Rewrite the records from the line containing "Find the location" through the end of the records, swapping "location" for "position" and keeping everything else the same. Omit the pictures.
******************************
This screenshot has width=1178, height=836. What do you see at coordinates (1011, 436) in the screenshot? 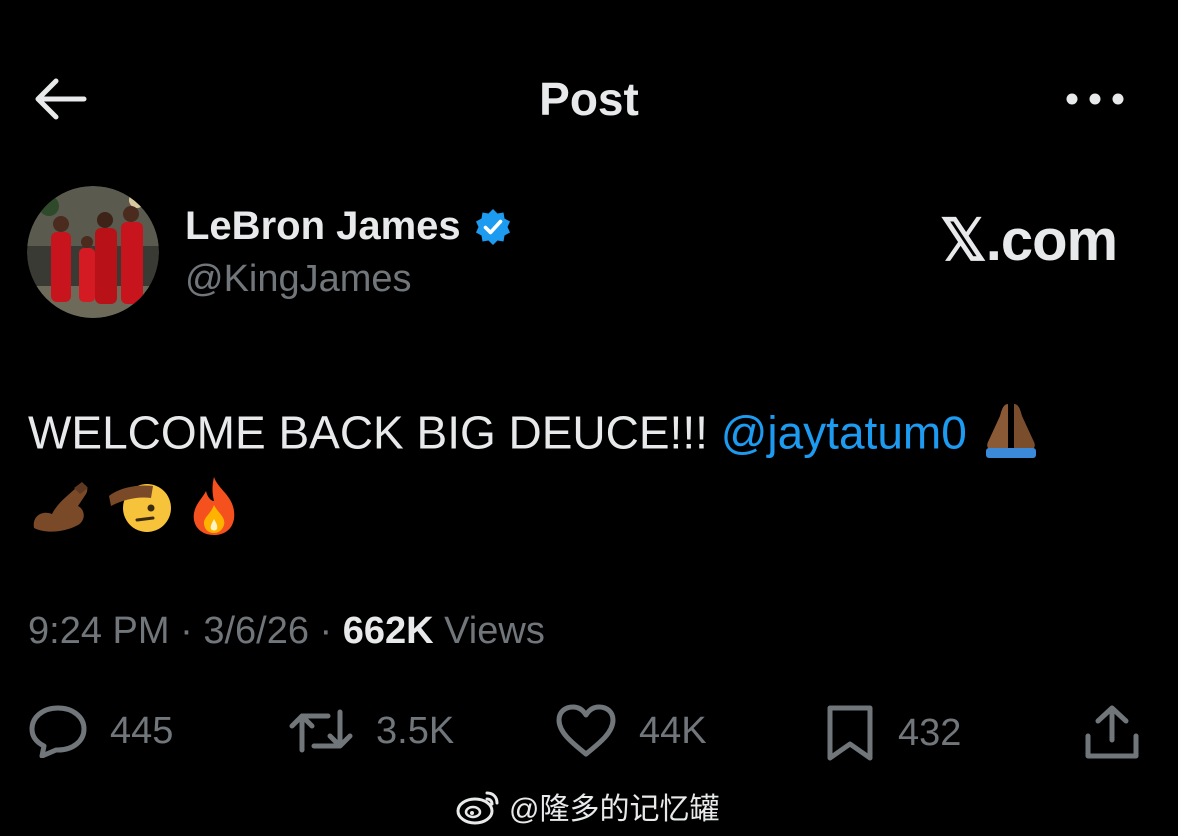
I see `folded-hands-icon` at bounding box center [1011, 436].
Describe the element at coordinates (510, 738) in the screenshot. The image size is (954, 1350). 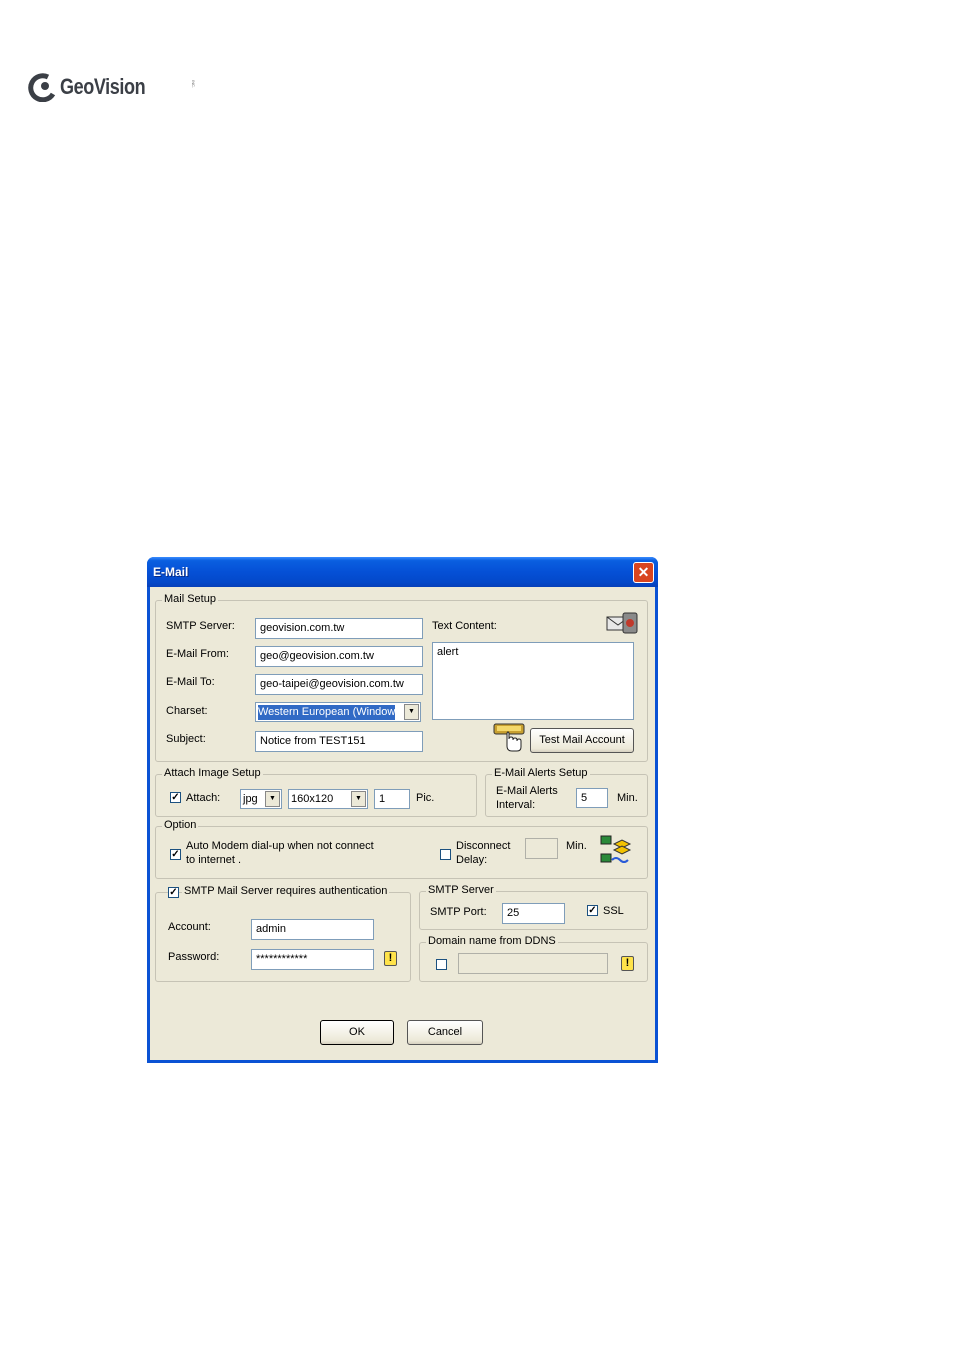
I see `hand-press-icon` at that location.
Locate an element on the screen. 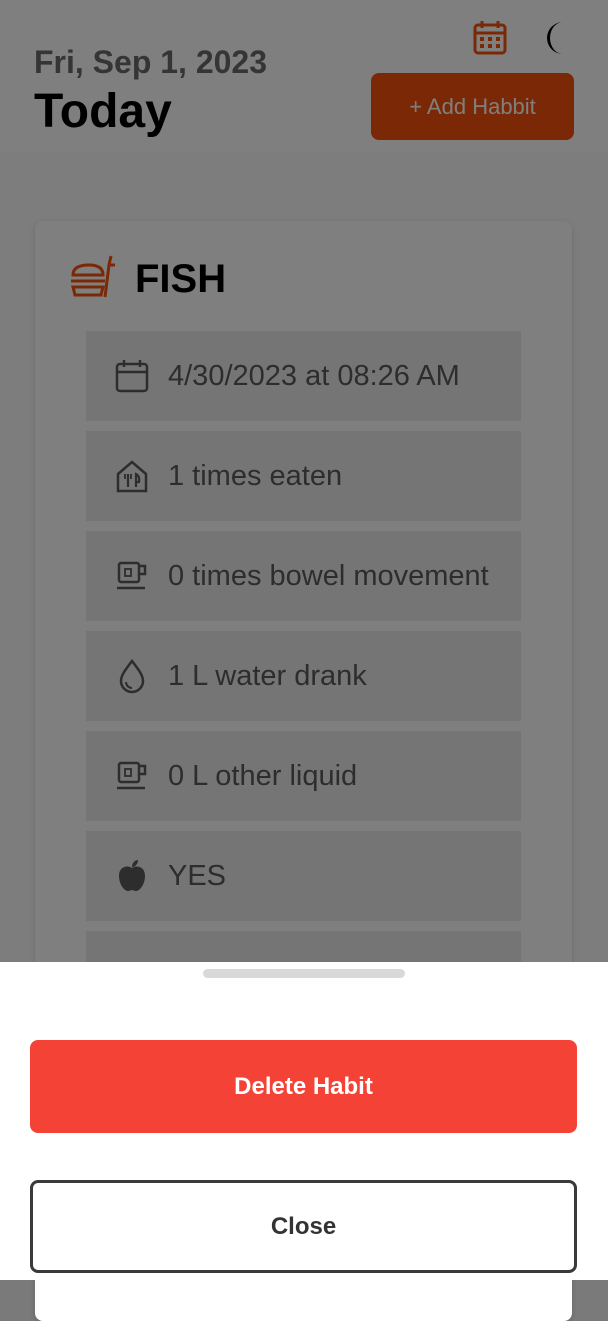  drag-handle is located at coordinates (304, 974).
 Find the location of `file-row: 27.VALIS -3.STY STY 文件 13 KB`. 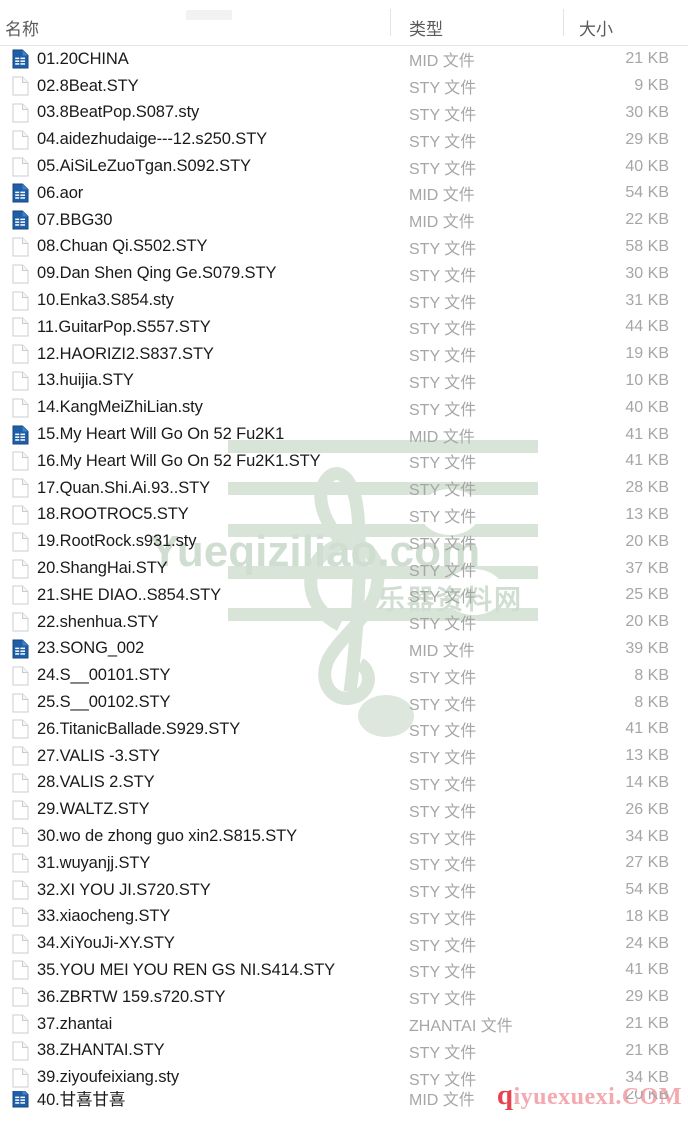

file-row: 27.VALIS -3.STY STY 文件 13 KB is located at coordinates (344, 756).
******************************
▶ _The completed task_
 Find the position of `file-row: 27.VALIS -3.STY STY 文件 13 KB`. 

file-row: 27.VALIS -3.STY STY 文件 13 KB is located at coordinates (344, 756).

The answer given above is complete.